Listing from a data collection
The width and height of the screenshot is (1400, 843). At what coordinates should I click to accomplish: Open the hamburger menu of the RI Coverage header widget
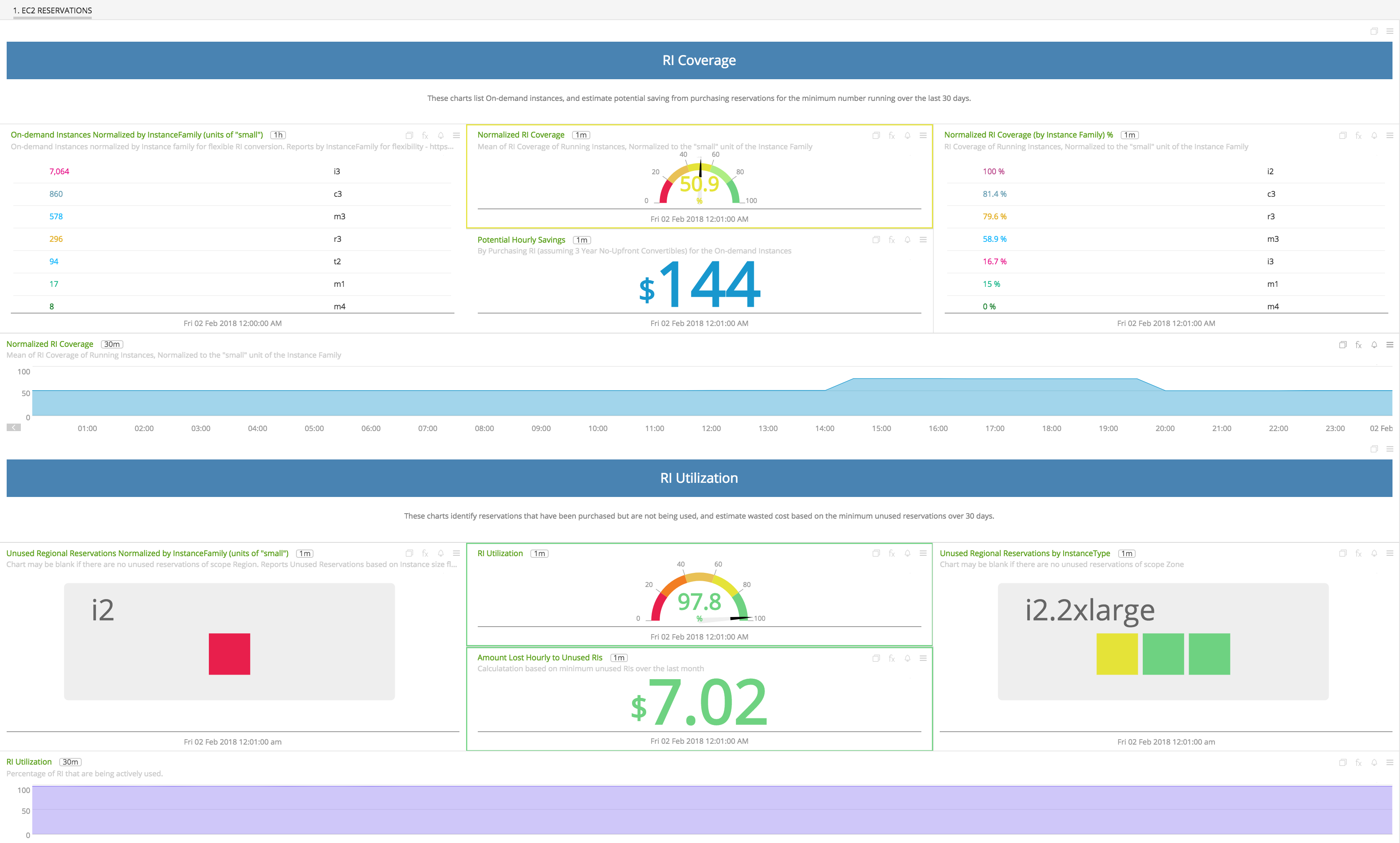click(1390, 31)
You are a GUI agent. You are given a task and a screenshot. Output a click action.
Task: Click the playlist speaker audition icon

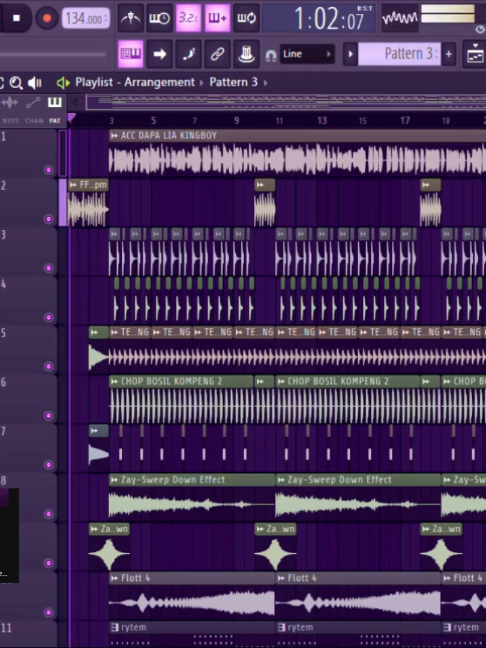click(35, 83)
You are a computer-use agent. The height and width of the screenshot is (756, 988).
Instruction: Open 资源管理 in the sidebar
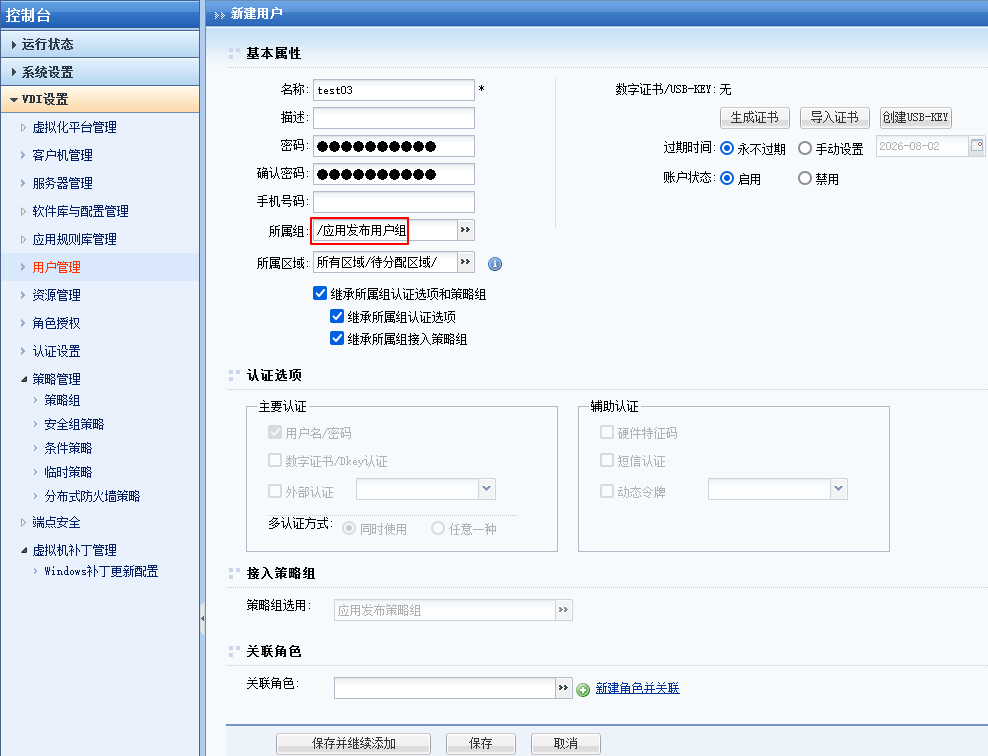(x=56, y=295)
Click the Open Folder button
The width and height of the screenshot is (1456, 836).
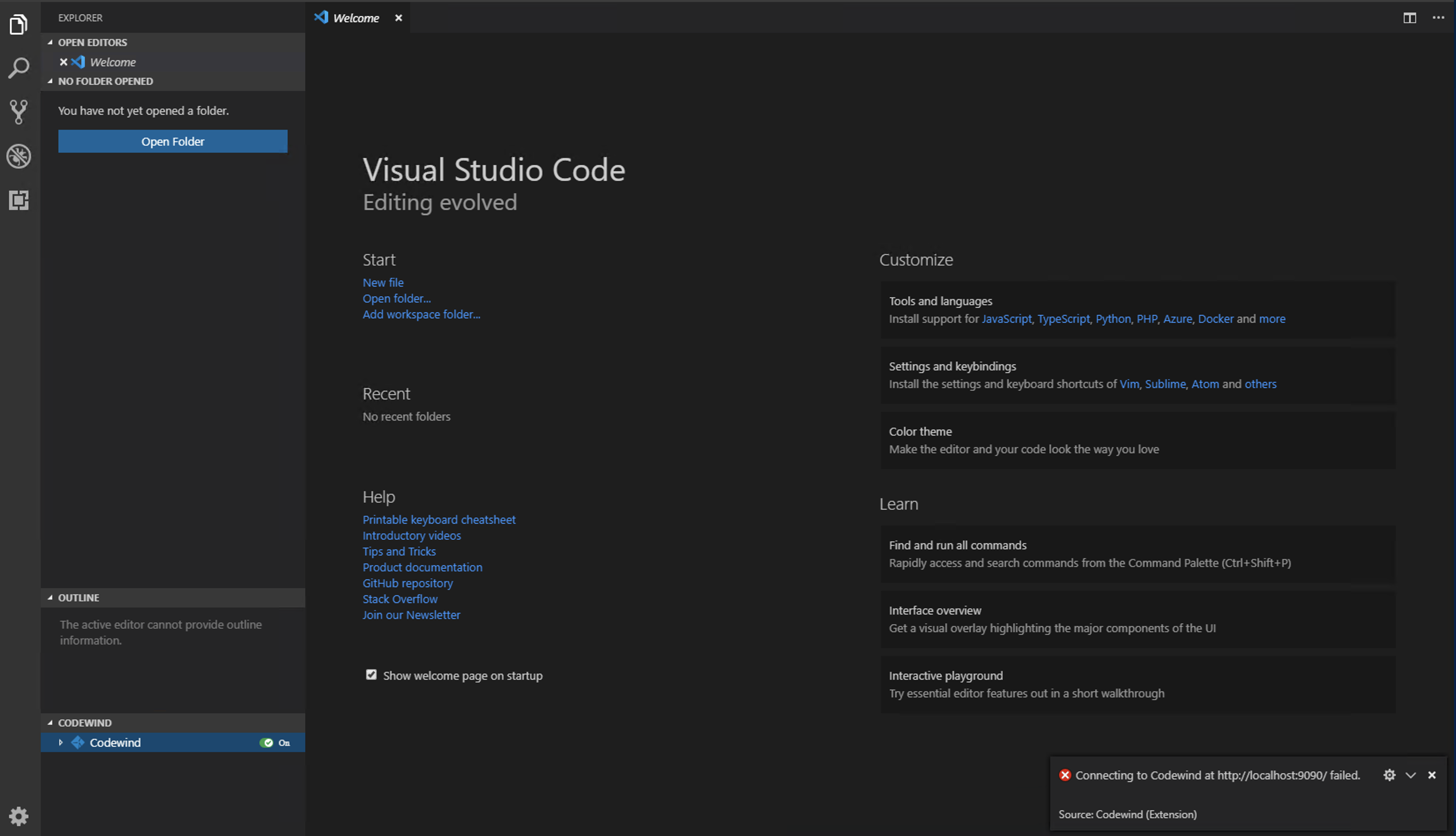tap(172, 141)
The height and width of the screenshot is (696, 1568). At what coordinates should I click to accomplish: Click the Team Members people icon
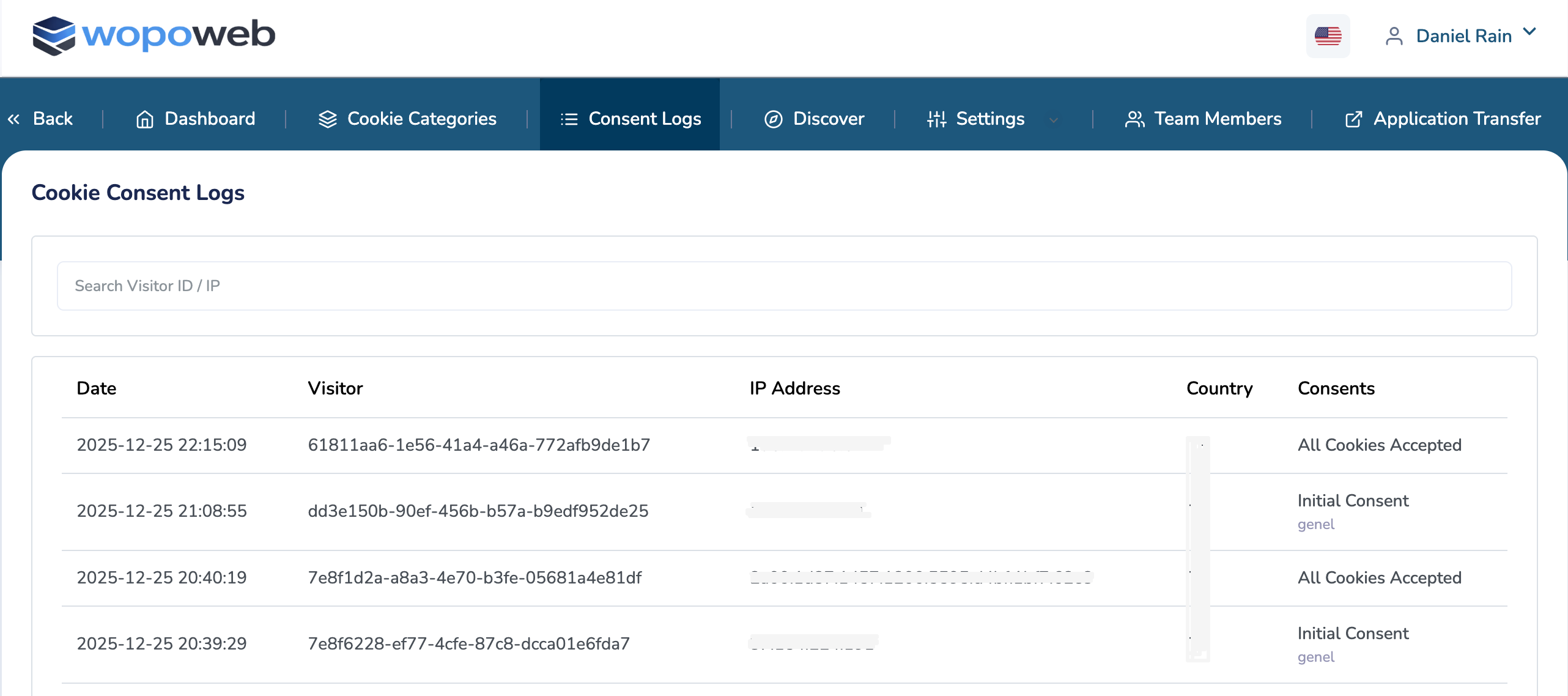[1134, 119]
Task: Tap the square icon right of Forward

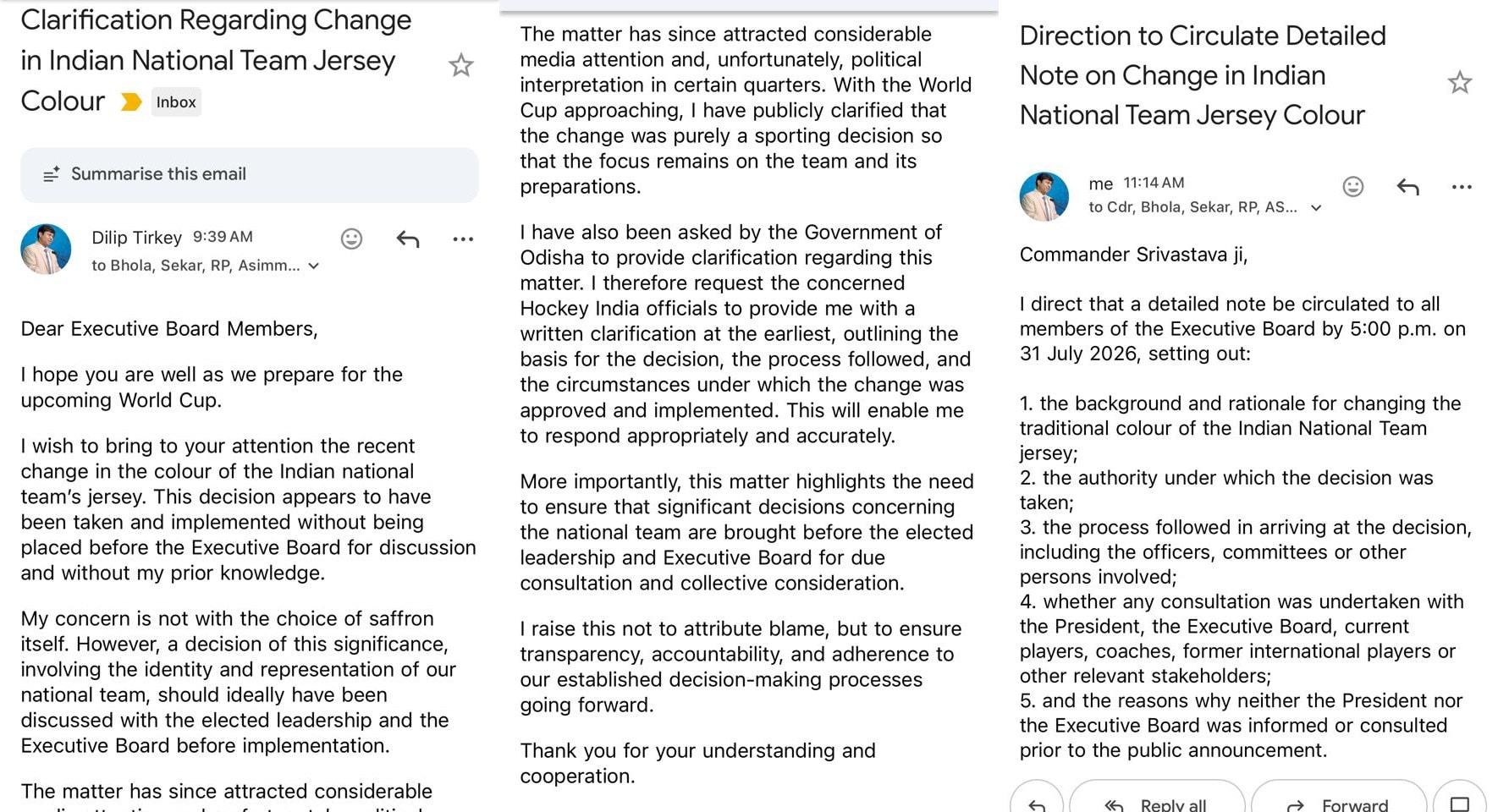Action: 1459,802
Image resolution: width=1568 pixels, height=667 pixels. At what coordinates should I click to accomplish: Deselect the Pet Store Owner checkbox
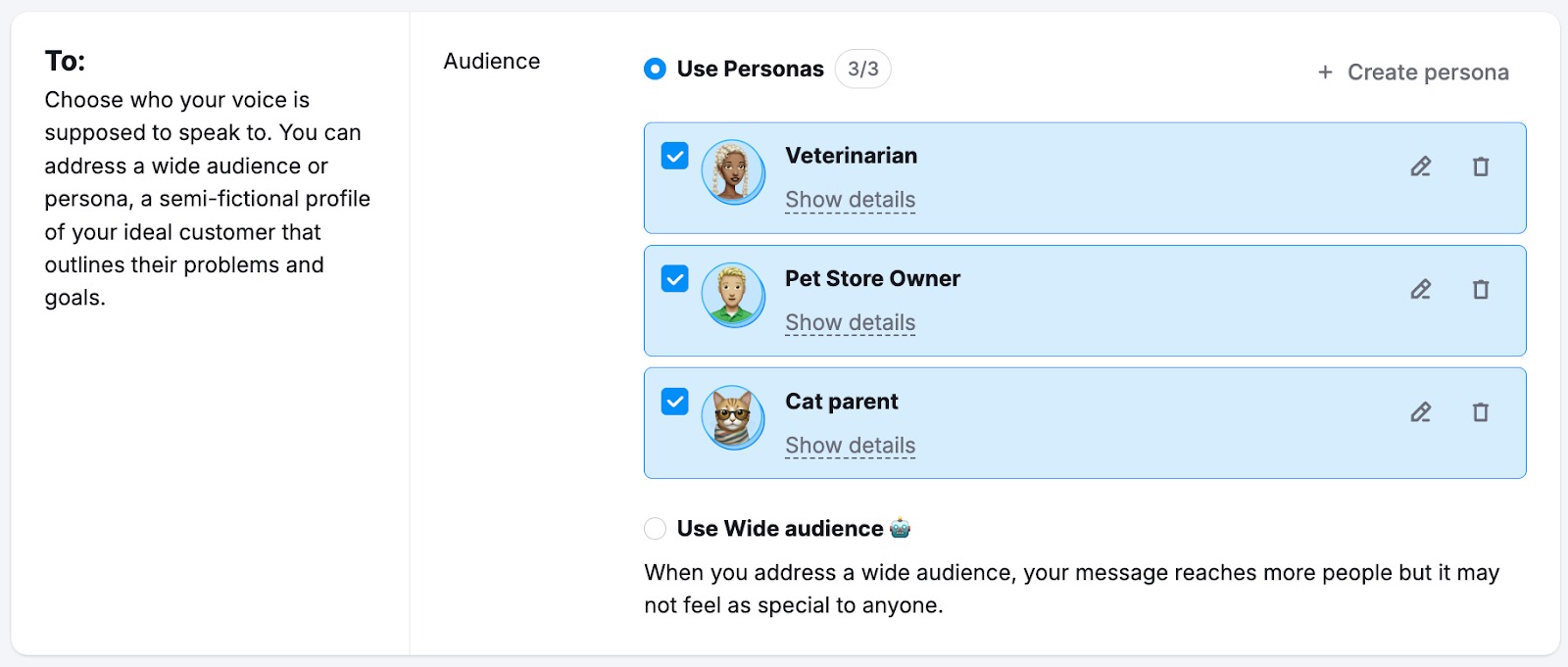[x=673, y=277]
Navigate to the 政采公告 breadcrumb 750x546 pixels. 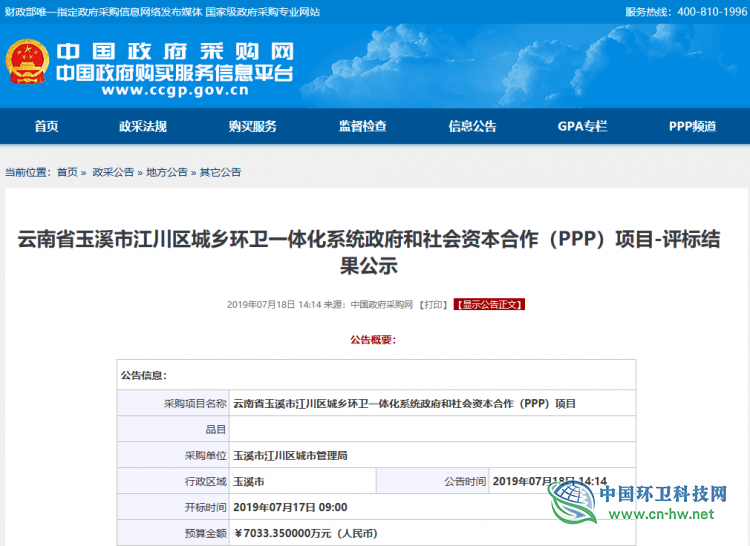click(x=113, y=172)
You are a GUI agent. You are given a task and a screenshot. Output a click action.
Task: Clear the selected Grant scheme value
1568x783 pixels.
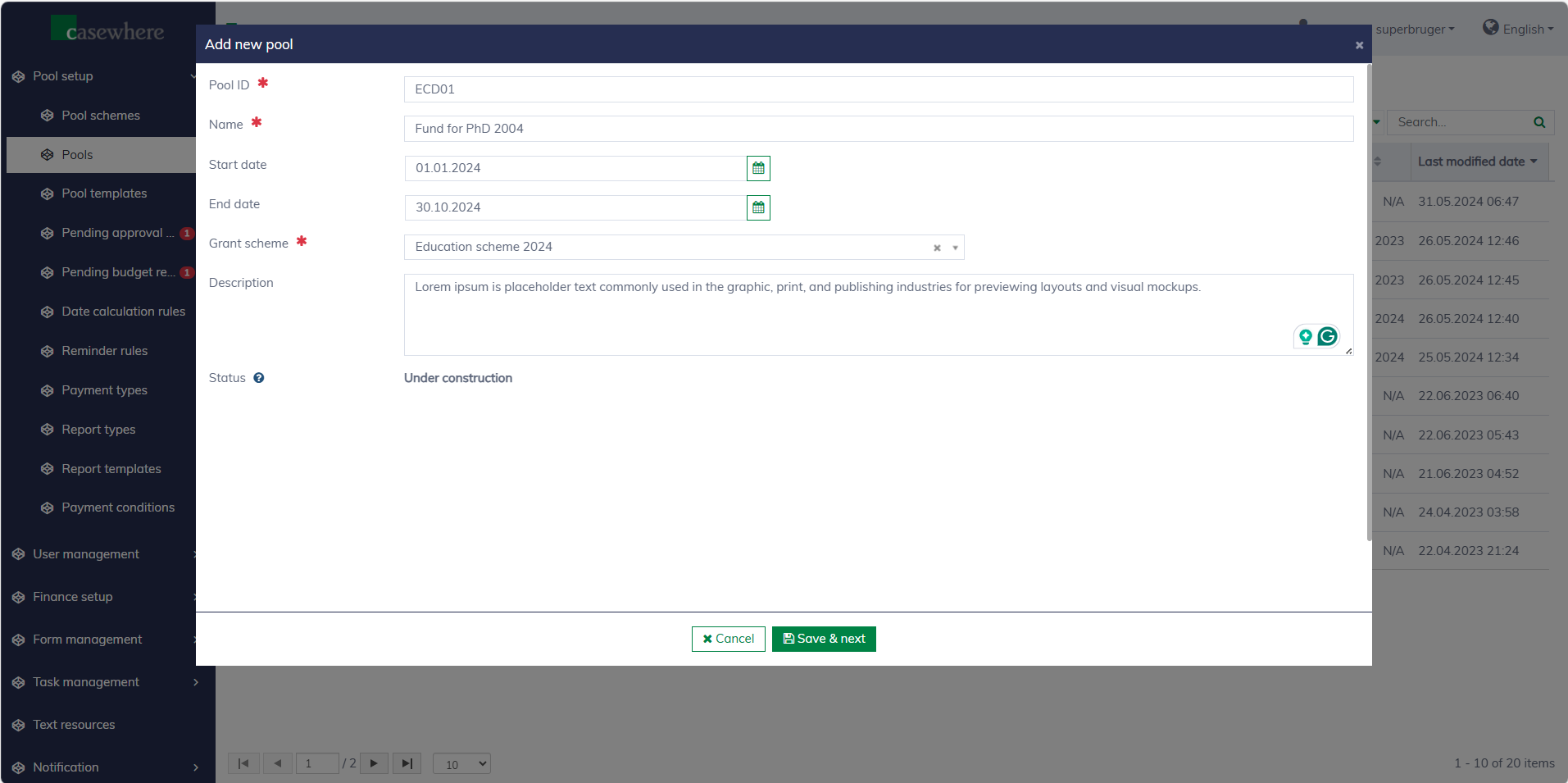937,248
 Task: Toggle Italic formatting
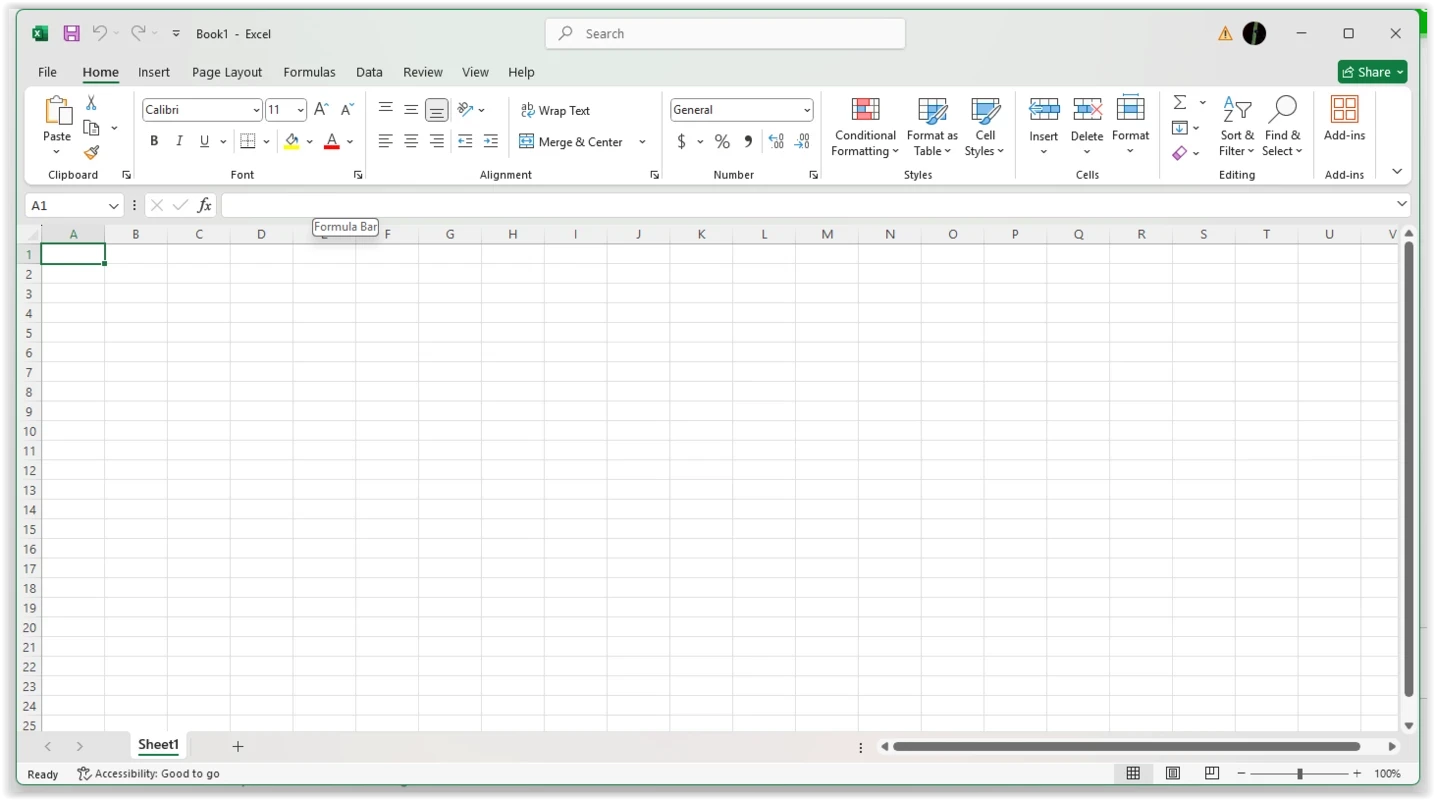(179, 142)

(REQUIRED TASK) Retype everything from the start of the listing down to the line containing "click(35, 83)", including that line, without the pictures.

(TASK OUTPUT)
The width and height of the screenshot is (1400, 843). At what coordinates should I click to accomplish: Open the hamburger menu of the RI Coverage header widget
click(1390, 31)
You are a GUI agent. You are given a task and a screenshot. Output a click action.
Task: Click the playlist speaker audition icon

click(35, 83)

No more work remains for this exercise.